Written instruction
Rewrite the material from the line containing "How do I perform: Click the new" through the line containing "pos(465,139)", swapping "pencil" for "pen" and keeping everything else unchanged.

Exercise data
---------------

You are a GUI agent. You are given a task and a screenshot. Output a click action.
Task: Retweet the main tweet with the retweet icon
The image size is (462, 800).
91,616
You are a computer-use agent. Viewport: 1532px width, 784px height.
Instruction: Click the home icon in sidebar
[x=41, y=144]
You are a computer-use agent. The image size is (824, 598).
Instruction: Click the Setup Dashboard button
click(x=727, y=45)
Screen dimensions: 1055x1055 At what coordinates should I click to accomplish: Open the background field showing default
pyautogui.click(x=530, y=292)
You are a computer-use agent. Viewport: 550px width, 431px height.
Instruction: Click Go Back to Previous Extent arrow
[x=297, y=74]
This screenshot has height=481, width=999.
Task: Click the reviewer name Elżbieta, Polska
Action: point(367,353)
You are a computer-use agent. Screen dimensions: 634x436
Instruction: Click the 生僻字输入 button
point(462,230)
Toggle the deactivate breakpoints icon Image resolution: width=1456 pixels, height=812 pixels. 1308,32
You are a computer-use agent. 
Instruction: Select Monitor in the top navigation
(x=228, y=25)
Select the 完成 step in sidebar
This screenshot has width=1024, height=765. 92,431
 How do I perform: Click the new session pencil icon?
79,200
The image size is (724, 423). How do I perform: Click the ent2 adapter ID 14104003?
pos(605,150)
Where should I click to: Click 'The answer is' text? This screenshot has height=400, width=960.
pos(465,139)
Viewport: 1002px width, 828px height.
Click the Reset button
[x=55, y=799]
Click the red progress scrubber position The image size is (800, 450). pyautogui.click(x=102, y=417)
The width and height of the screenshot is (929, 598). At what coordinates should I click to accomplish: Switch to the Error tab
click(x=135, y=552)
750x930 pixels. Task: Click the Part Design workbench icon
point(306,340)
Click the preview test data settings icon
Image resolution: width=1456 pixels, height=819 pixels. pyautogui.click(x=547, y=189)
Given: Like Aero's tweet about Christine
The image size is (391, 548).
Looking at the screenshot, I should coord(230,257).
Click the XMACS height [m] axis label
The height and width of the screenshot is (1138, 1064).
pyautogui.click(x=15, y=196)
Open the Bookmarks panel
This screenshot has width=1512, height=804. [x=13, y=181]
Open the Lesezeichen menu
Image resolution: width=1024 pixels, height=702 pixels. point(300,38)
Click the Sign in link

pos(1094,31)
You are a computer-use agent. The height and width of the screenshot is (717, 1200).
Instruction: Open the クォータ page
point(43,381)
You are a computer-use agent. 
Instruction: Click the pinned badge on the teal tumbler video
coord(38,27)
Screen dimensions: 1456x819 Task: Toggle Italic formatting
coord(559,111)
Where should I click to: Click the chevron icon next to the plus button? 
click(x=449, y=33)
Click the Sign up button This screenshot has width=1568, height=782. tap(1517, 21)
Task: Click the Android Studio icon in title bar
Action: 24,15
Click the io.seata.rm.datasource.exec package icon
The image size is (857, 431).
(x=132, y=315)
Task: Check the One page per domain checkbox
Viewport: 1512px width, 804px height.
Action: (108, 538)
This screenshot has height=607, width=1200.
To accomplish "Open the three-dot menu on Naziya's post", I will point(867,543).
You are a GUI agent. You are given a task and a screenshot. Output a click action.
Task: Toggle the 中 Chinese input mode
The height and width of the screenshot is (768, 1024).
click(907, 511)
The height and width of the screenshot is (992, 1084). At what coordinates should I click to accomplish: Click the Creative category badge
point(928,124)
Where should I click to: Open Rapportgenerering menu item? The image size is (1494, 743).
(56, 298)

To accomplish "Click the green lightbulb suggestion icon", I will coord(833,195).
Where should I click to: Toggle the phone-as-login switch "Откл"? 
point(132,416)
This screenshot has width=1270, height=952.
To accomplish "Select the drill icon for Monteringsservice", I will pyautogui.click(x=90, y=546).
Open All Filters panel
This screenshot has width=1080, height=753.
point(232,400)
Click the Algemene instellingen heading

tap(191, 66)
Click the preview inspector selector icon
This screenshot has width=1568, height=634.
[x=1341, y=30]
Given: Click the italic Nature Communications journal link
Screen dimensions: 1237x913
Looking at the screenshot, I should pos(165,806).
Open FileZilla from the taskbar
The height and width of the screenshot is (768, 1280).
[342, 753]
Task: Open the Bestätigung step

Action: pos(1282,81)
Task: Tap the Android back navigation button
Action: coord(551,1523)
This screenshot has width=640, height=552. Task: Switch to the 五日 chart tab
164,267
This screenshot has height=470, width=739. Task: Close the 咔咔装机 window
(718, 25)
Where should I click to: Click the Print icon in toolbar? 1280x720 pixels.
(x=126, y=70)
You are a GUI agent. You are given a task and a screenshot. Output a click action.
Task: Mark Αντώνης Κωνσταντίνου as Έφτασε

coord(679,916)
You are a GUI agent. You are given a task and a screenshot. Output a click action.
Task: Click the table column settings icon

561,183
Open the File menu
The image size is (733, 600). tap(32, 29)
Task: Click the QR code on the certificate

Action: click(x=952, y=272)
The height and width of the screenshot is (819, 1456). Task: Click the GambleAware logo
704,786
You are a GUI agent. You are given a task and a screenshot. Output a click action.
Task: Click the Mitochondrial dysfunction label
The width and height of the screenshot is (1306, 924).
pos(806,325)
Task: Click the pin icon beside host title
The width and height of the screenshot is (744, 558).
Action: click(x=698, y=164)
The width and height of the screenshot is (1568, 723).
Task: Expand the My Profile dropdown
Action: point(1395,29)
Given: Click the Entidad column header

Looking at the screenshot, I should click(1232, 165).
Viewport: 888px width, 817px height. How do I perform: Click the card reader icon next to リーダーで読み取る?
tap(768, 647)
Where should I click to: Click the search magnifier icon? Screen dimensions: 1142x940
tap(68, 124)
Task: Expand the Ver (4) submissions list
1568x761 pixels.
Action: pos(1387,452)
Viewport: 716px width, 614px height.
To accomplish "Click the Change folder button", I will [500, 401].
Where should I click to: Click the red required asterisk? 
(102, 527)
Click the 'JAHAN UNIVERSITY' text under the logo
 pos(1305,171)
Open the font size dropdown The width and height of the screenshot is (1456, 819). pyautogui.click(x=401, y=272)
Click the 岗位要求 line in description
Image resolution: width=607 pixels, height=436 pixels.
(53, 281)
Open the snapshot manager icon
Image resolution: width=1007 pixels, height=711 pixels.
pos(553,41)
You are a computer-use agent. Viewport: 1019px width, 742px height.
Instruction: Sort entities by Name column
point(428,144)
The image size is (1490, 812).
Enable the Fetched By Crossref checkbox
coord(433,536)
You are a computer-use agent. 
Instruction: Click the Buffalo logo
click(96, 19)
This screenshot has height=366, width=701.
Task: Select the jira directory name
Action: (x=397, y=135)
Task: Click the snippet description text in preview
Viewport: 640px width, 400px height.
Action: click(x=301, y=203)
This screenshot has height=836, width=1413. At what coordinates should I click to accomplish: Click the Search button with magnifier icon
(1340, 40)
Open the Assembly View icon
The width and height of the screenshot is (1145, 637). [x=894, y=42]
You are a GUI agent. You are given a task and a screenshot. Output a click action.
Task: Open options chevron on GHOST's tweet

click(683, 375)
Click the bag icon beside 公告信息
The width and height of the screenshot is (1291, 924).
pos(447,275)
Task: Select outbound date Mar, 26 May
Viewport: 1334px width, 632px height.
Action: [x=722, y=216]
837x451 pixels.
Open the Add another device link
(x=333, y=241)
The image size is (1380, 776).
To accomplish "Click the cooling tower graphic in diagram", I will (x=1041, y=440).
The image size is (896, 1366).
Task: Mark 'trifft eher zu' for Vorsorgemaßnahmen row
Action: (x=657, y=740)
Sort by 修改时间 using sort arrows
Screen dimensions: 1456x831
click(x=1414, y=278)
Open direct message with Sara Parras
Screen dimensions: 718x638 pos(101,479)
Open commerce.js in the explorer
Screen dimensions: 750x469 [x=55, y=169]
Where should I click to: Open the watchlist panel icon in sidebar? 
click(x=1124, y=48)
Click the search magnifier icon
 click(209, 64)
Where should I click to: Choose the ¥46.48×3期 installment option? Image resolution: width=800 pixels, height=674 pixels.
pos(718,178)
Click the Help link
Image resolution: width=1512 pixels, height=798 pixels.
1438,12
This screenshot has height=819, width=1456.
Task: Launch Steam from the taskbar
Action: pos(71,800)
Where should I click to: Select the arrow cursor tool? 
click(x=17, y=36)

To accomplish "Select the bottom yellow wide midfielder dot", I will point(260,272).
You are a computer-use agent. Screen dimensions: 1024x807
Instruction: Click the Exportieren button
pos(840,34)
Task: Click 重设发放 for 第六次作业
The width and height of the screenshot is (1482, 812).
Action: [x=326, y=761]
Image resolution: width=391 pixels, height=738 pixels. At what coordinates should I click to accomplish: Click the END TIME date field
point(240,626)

---------------

Reply
 How do I perform: Click the new session pen icon?
79,200
The image size is (724, 423). How do I perform: Click the ent2 adapter ID 14104003?
pos(605,150)
Where should I click to: Click 'The answer is' text? This screenshot has height=400, width=960.
pos(465,139)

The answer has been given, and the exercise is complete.